This Day in North Country History: May 3

On May 3, 1967, the Earth and Space Research Laboratories were a top news story. Never heard of them? Well, they were located right here in the North Country. And, they were tied to another unusual bit of area history, something we refer to now as "the old missile base" sites.

In the early 1960s, Plattsburgh Air Force Base was considered vital to our national defense, and intercontinental ballistic missiles were installed at a dozen locations, encircling Plattsburgh. Those bases housed Atlas missiles (carrying nuclear payloads) in huge underground launch silos.

From this unusual location in the Northeast, the missiles could deliver a nuclear hit on parts of southern Russia. (Thank goodness we were safe due to our regular "duck and cover" drills at school! We often wondered why the government didn't just install a row of school desks to stop the effects of a nuclear attack. It had to work: otherwise, why would our teachers have told us to duck under our desks?)

By 1966, new Titan missiles rendered the Atlas missiles obsolete (they had lasted only about five years, and it cost $20 million to build each site). It didn't all go to waste, though. The abandoned silos were given new life as part of an endeavor that sounded more like it belonged in an episode of Star Trek (which had just begun its TV run).

By early 1967, in an agreement with the federal government, the missile sites at Lewis in Essex County and Black Brook in Clinton County were already part of a research initiative probing the area of cosmic ray physics. According to experts in that field, the missile launch silos were used as cosmic ray "telescopes."

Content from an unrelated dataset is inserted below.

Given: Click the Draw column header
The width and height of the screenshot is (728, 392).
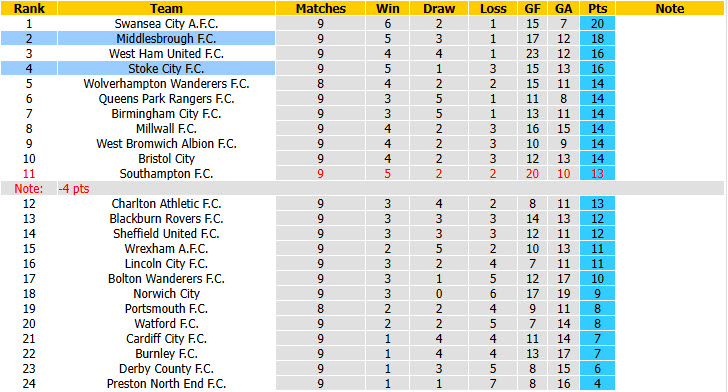Looking at the screenshot, I should [x=439, y=8].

The availability of the silos was a research windfall, as the program was operated by SUNY Plattsburgh's College of Arts and Sciences, but available to all 58 SUNY sites, and the college system could never have afforded to construct the facilities necessary. The silos were convenient, ready-made laboratories with great potential.

With that in mind, SUNY Plattsburgh in 1967 "issued an invitation to scientists from throughout the world to conduct research at the sites. It's an ideal location for scientists who have to work in shielded, controlled-atmosphere, vibration-free laboratories."